— PROVIDED DATA —

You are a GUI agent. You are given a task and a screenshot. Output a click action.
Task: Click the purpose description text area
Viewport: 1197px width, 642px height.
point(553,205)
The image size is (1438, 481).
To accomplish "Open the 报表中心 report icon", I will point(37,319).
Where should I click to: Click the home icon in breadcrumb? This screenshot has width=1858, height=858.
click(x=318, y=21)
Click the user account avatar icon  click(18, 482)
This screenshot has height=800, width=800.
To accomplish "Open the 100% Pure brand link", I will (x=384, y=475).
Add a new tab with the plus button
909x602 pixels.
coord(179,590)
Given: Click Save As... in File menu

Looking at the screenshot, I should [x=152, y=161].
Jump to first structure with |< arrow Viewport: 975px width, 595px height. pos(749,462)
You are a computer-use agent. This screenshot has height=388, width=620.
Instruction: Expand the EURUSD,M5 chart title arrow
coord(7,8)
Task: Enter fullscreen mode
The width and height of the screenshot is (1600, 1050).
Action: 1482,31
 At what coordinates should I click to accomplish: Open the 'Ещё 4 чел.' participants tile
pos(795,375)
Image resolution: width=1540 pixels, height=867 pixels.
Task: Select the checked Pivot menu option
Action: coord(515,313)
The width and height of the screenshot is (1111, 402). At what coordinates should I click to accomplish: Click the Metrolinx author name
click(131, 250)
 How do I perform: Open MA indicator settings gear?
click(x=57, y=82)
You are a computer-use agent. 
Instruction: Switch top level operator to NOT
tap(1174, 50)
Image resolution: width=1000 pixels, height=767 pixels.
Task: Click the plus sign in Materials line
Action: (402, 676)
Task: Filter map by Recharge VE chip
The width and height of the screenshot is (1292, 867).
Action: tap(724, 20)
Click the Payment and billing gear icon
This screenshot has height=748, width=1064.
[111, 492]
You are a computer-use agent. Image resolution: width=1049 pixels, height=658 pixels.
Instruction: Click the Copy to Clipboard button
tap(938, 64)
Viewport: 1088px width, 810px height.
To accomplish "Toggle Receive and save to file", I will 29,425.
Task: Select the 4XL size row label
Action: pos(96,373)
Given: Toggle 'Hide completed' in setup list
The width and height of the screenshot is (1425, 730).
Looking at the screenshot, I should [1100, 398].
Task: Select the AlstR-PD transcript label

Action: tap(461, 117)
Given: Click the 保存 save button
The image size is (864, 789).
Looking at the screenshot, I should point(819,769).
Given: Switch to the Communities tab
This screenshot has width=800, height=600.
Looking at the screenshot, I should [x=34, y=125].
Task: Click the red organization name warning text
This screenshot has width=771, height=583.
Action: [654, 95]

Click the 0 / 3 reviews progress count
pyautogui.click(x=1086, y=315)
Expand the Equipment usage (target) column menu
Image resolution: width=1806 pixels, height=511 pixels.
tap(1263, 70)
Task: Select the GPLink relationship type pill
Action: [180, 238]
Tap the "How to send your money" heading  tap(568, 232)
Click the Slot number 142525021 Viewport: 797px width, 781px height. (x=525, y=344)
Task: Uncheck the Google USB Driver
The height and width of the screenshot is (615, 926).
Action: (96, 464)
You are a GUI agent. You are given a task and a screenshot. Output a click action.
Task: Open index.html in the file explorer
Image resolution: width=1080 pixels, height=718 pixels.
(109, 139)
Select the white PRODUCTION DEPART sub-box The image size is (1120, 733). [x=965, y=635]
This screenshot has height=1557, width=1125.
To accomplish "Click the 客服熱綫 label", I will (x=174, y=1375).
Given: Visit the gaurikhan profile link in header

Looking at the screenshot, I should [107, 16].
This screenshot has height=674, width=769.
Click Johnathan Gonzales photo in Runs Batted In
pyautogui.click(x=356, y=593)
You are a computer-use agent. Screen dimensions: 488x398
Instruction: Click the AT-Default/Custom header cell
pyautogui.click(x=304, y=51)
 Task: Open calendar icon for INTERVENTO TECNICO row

— AIM OF THE TASK —
An exact copy of every entry is required.

— RESULT —
You are a GUI agent. You are given a task and a screenshot. Output a click action.
Task: Click the purpose description text area
Viewport: 1197px width, 642px height.
point(553,205)
The image size is (1438, 481).
To accomplish "Open the 报表中心 report icon", I will point(37,319).
Where should I click to: Click the home icon in breadcrumb? This screenshot has width=1858, height=858.
click(x=318, y=21)
Click the user account avatar icon  click(18, 482)
This screenshot has height=800, width=800.
To accomplish "Open the 100% Pure brand link", I will (x=384, y=475).
Add a new tab with the plus button
909x602 pixels.
coord(179,590)
Given: Click Save As... in File menu

Looking at the screenshot, I should [x=152, y=161].
Jump to first structure with |< arrow Viewport: 975px width, 595px height. pos(749,462)
You are a computer-use agent. This screenshot has height=388, width=620.
Instruction: Expand the EURUSD,M5 chart title arrow
coord(7,8)
Task: Enter fullscreen mode
The width and height of the screenshot is (1600, 1050).
Action: 1482,31
 At what coordinates should I click to accomplish: Open the 'Ещё 4 чел.' participants tile
pos(795,375)
Image resolution: width=1540 pixels, height=867 pixels.
Task: Select the checked Pivot menu option
Action: coord(515,313)
The width and height of the screenshot is (1111, 402). At what coordinates should I click to accomplish: Click the Metrolinx author name
click(131, 250)
 How do I perform: Open MA indicator settings gear?
click(x=57, y=82)
You are a computer-use agent. 
Instruction: Switch top level operator to NOT
tap(1174, 50)
Image resolution: width=1000 pixels, height=767 pixels.
Task: Click the plus sign in Materials line
Action: (402, 676)
Task: Filter map by Recharge VE chip
The width and height of the screenshot is (1292, 867).
Action: tap(724, 20)
Click the Payment and billing gear icon
This screenshot has height=748, width=1064.
[111, 492]
You are a computer-use agent. Image resolution: width=1049 pixels, height=658 pixels.
Instruction: Click the Copy to Clipboard button
tap(938, 64)
Viewport: 1088px width, 810px height.
To accomplish "Toggle Receive and save to file", I will 29,425.
Task: Select the 4XL size row label
Action: pos(96,373)
Given: Toggle 'Hide completed' in setup list
The width and height of the screenshot is (1425, 730).
Looking at the screenshot, I should [1100, 398].
Task: Select the AlstR-PD transcript label

Action: tap(461, 117)
Given: Click the 保存 save button
The image size is (864, 789).
Looking at the screenshot, I should point(819,769).
Given: Switch to the Communities tab
This screenshot has width=800, height=600.
Looking at the screenshot, I should [x=34, y=125].
Task: Click the red organization name warning text
This screenshot has width=771, height=583.
Action: [654, 95]

Click the 0 / 3 reviews progress count
pyautogui.click(x=1086, y=315)
Expand the Equipment usage (target) column menu
Image resolution: width=1806 pixels, height=511 pixels.
tap(1263, 70)
Task: Select the GPLink relationship type pill
Action: [180, 238]
Tap the "How to send your money" heading  tap(568, 232)
Click the Slot number 142525021 Viewport: 797px width, 781px height. (x=525, y=344)
Task: Uncheck the Google USB Driver
The height and width of the screenshot is (615, 926).
Action: (96, 464)
You are a GUI agent. You are given a task and a screenshot. Output a click action.
Task: Open index.html in the file explorer
Image resolution: width=1080 pixels, height=718 pixels.
(109, 139)
Select the white PRODUCTION DEPART sub-box The image size is (1120, 733). [x=965, y=635]
This screenshot has height=1557, width=1125.
To accomplish "Click the 客服熱綫 label", I will (x=174, y=1375).
Given: Visit the gaurikhan profile link in header

Looking at the screenshot, I should [107, 16].
This screenshot has height=674, width=769.
Click Johnathan Gonzales photo in Runs Batted In
pyautogui.click(x=356, y=593)
You are a computer-use agent. Screen dimensions: 488x398
Instruction: Click the AT-Default/Custom header cell
pyautogui.click(x=304, y=51)
 Task: Open calendar icon for INTERVENTO TECNICO row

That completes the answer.